Used for MySQL client compatibility. No practical usage.

large_in_predicate_threshold​

  • Scope: Session
  • Description: Threshold (number of constants) at which the planner switches a regular IN-list predicate into the compact LargeInPredicate representation to avoid building very large ASTs and heavy FE analysis/planning overhead. When enable_large_in_predicate is true and an IN-list (string or integer) contains >= this many literals, the parser (AstBuilder) creates a LargeInPredicate containing the raw text and a compact value list (and keeps only a minimal representative Expr in the AST). For integer lists the parser additionally verifies all literals can be parsed as integral values and will fall back to a normal InPredicate if parsing fails. LargeInPredicate is later transformed into a left semi/anti join for execution, improving parse/analyze/deploy performance for queries with very large constant IN lists. The variable is exposed as a session-level VariableMgr.VarAttr and can be get/set per session.
  • Default: 100000
  • Data Type: int
  • Introduced in: -

license (global)​

  • Description: Displays the license of StarRocks.
  • Default: Apache License 2.0

load_mem_limit​

Specifies the memory limit for the import operation. The default value is 0, meaning that this variable is not used and query_mem_limit is used instead.

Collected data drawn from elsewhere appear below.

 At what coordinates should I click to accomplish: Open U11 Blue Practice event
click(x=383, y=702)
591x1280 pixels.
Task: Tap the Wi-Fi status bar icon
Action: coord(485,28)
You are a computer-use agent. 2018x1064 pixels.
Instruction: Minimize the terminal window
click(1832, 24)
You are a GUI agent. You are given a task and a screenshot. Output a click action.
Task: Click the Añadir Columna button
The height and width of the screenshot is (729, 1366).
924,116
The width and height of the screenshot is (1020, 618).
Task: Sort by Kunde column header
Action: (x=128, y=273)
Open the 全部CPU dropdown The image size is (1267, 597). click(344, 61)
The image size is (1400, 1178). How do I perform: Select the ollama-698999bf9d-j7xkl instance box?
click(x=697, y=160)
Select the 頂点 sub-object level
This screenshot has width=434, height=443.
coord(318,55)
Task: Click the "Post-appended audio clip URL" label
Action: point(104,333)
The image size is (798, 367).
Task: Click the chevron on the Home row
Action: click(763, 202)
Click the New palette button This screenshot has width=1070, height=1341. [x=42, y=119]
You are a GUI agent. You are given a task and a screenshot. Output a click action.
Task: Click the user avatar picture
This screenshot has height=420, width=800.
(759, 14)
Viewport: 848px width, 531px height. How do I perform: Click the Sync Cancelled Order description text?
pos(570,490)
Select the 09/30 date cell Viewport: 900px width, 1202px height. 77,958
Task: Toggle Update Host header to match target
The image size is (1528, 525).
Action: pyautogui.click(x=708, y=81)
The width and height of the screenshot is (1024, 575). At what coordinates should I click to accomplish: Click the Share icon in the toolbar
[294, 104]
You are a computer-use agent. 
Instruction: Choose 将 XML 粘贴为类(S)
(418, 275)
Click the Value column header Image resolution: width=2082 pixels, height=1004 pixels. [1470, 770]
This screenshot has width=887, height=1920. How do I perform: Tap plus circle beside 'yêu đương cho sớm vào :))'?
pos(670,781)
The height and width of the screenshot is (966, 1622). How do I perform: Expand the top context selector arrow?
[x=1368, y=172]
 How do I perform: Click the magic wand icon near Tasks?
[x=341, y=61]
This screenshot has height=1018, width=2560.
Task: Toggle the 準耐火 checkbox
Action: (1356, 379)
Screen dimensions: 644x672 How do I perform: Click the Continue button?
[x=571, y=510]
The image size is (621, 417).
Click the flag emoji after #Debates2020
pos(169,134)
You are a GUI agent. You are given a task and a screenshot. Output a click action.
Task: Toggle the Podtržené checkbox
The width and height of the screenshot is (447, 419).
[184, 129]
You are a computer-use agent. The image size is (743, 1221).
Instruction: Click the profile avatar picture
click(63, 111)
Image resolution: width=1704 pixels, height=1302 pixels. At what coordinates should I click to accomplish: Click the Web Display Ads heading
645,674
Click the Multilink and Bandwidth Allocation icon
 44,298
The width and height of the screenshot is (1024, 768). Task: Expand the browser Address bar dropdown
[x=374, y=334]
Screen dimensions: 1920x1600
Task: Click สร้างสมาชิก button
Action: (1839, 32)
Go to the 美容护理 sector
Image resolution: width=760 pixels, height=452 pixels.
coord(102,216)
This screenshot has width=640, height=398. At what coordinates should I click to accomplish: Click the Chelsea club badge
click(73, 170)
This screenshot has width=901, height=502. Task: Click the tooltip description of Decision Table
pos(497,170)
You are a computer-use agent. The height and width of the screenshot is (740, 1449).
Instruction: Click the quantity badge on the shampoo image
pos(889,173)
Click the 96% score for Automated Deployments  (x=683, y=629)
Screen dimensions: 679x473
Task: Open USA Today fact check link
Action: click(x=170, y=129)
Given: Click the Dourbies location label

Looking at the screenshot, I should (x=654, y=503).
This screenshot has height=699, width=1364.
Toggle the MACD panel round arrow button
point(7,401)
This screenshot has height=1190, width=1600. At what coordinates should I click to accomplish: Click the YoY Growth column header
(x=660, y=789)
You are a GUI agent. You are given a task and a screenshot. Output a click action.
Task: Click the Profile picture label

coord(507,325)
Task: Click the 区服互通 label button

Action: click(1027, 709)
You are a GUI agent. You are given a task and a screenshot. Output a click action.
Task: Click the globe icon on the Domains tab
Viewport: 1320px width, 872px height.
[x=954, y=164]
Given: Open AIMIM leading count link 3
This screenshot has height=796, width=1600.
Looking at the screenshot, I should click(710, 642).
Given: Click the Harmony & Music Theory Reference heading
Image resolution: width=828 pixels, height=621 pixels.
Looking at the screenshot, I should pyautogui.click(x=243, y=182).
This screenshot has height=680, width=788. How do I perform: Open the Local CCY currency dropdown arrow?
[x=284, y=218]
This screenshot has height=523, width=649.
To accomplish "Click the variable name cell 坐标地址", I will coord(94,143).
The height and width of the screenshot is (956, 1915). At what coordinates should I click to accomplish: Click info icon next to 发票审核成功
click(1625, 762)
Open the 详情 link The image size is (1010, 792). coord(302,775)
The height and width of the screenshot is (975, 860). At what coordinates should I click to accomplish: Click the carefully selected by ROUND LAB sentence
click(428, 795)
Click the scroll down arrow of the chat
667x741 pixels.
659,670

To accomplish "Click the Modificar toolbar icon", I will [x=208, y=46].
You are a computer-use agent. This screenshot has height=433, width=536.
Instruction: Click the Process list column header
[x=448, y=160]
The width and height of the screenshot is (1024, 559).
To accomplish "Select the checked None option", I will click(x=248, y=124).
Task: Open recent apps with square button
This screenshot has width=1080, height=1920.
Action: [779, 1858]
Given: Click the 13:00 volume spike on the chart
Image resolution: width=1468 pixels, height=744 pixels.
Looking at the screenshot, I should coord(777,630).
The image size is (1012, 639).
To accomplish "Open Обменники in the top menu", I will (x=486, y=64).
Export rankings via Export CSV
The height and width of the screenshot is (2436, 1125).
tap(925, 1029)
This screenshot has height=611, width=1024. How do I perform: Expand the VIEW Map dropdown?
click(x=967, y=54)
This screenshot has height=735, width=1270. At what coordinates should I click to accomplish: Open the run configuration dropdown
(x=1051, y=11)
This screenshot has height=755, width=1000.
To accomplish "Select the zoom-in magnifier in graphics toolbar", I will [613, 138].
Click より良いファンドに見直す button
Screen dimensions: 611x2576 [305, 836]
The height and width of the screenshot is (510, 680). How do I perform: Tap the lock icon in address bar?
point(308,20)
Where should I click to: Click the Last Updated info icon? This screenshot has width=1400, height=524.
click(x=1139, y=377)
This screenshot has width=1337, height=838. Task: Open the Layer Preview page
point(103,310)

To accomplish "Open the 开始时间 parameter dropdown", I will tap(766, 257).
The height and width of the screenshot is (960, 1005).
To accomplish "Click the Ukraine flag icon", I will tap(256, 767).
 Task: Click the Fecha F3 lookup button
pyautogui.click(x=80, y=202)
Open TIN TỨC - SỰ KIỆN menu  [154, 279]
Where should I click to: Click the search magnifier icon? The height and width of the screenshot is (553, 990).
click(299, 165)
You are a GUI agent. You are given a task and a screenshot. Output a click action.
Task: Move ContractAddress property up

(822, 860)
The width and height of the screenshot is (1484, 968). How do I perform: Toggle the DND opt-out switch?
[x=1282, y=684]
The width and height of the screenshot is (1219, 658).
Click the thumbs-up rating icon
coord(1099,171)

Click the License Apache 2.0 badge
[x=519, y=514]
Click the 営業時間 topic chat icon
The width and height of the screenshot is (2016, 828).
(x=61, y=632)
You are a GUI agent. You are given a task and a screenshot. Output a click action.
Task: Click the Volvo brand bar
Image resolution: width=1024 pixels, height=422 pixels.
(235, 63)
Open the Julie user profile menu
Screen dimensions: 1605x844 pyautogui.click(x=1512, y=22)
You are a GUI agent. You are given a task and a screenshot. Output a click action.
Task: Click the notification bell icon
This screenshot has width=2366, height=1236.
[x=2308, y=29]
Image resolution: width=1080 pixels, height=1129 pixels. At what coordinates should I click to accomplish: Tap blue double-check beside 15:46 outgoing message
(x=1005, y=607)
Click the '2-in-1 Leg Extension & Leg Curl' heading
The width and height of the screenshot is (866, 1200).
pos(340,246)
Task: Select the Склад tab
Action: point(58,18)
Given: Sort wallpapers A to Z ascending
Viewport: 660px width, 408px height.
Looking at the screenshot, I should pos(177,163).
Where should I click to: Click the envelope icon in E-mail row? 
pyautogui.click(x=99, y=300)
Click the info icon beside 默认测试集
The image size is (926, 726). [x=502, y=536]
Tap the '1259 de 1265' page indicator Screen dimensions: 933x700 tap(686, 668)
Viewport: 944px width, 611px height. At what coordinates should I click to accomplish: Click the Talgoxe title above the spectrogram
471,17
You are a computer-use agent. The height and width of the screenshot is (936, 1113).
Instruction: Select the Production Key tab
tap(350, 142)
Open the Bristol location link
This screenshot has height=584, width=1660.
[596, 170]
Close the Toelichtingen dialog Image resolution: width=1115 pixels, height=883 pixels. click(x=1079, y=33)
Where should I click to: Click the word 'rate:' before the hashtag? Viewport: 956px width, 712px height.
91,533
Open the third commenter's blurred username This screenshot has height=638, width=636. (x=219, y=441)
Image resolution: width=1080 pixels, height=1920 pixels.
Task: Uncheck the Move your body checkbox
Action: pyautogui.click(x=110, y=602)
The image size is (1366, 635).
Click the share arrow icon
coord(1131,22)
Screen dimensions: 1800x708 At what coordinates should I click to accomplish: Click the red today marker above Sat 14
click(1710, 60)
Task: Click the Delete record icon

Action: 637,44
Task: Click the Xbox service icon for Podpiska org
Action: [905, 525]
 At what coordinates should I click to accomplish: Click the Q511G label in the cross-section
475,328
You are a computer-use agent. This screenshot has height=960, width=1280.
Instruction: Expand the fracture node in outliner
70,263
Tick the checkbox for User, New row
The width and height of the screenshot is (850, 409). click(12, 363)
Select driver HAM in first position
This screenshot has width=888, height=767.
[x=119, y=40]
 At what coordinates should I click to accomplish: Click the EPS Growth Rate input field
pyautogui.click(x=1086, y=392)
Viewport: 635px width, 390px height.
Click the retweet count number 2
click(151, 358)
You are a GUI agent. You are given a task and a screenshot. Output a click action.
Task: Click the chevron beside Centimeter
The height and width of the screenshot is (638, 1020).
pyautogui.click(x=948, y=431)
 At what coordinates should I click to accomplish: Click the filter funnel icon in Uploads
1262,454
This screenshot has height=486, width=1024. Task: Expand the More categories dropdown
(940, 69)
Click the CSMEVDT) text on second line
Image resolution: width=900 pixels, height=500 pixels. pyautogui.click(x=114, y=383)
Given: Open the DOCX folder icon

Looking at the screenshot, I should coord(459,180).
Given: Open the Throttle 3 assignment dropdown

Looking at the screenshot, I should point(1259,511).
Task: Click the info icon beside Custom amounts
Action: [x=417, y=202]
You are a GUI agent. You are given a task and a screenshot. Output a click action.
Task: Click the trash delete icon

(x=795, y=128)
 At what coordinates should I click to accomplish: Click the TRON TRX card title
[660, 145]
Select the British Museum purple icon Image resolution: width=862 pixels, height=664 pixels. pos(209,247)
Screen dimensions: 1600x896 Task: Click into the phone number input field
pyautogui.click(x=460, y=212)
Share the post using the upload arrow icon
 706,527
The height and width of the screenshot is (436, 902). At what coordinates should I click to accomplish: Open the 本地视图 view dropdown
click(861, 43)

This variable is only used for the INSERT operation which involves both query and import. If the user does not set this variable, the memory limit for both query and import will be set as exec_mem_limit. Otherwise, the memory limit for query will be set as exec_mem_limit and the memory limit for import will be as load_mem_limit.

Other import methods such as BROKER LOAD, STREAM LOAD still use exec_mem_limit for memory limit.

log_rejected_record_num (v3.1 and later)​

Specifies the maximum number of unqualified data rows that can be logged. Valid values: 0, -1, and any non-zero positive integer. Default value: 0.

  • The value 0 specifies that data rows that are filtered out will not be logged.
  • The value -1 specifies that all data rows that are filtered out will be logged.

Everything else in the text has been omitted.